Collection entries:
☆ ☆ ☆
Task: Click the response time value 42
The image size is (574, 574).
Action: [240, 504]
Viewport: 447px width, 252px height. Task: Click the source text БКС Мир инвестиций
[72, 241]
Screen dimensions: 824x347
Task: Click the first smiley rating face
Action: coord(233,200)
☆ ☆ ☆
» **Exercise**
Return every line of the listing above unchanged and in the same order.

» **Written answer**
Task: Click the response time value 42
The image size is (574, 574).
Action: [240, 504]
Viewport: 447px width, 252px height. Task: Click the source text БКС Мир инвестиций
[72, 241]
Screen dimensions: 824x347
Task: Click the first smiley rating face
Action: coord(233,200)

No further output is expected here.